Ter bevordering van die welvaart had de hertog in 1446 een derde markt ingesteld, op St. Laurensdag
(10 Augustus) daar de beide andere op een tijdstip werden gehouden, waarop ze concurrentie ondervonden
van naburige markten. 1
Een groot aantal marktverordeningen regelde den koop en verkoop. Ze waren meerendeels gemaakt om den
handel der ingezetenen te begunstigen. Vrijdag en Zaterdag kon niemand buiten de stad iets koop en of
verkoopen, waardoor iedereen verplicht werd de markt te bezoeken. 2
Bij den handel in geslacht vee had een ingezetene den voorrang boven een vreemdeling. 3
Alle, binnen de vrijheid gevangen visch, mocht nergens elders verkocht worden. 4 Niemand
mocht visch verkoopen, tenzij het zijn eigen visch was. 5
In 1452 bracht Philips een verandering in de samenstelling der stadsregeering door Hoorn toe te staan
jaarlijks naast de drie zittende een vierde burgemeester uit de drie aftredenden te kiezen (de oude
burgemeester), 6 die met zijn ervaring de nieuw-gekozenen ter zijde kon staan.
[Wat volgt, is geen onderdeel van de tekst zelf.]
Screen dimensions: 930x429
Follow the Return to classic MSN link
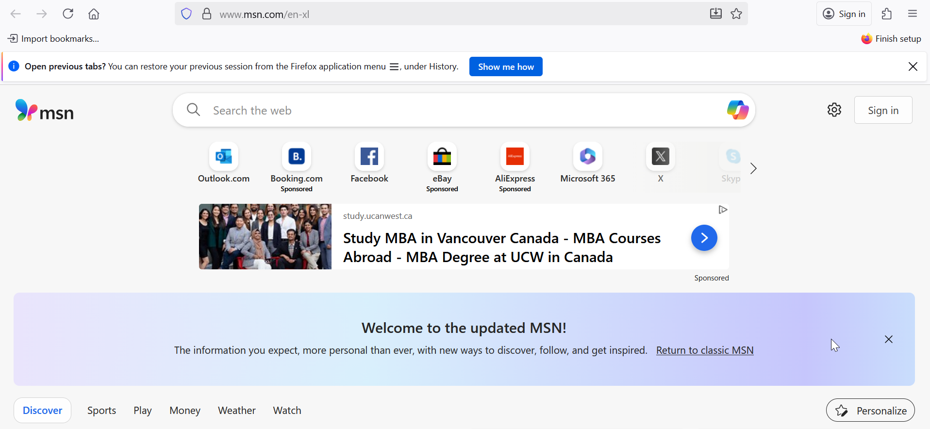click(704, 350)
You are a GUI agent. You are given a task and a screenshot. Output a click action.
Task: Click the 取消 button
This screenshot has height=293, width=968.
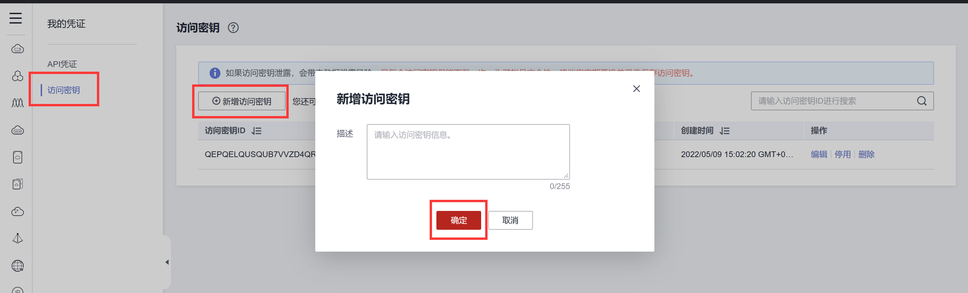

De financiele maatregelen, die de stadsregeering verplicht was te nemen, hadden de bovengenoemde
beroering verwekt. Waren de ontevredenen varensgezellen, die tijdelijk werkeloos rondliepen of werden
onruststokers heimelijk gestijfd door koopliedenbevrachters en schippers, wier invloed op de regeering
nog weinig beteekende, hoewel Philips had voorgeschreven, dat de partijen in het bestuur in gelijk
aantal zouden vertegenwoordigd zijn. 7
Het bovengenoemde pondtolregister van Kampen bevat weinig of geen namen van personen, die in het kohier
van 1436 of de schotboeken van de eerste helft der 15e eeuw tot de hoogstaangeslagenen, tot den
„rijkdom der stede”, behoord hebben en die dus zitting hadden in regeerings-colleges. Voor Amsterdam
blijkt er uit, dat daar al verscheidene kooplieden regeeringsfuncties vervulden.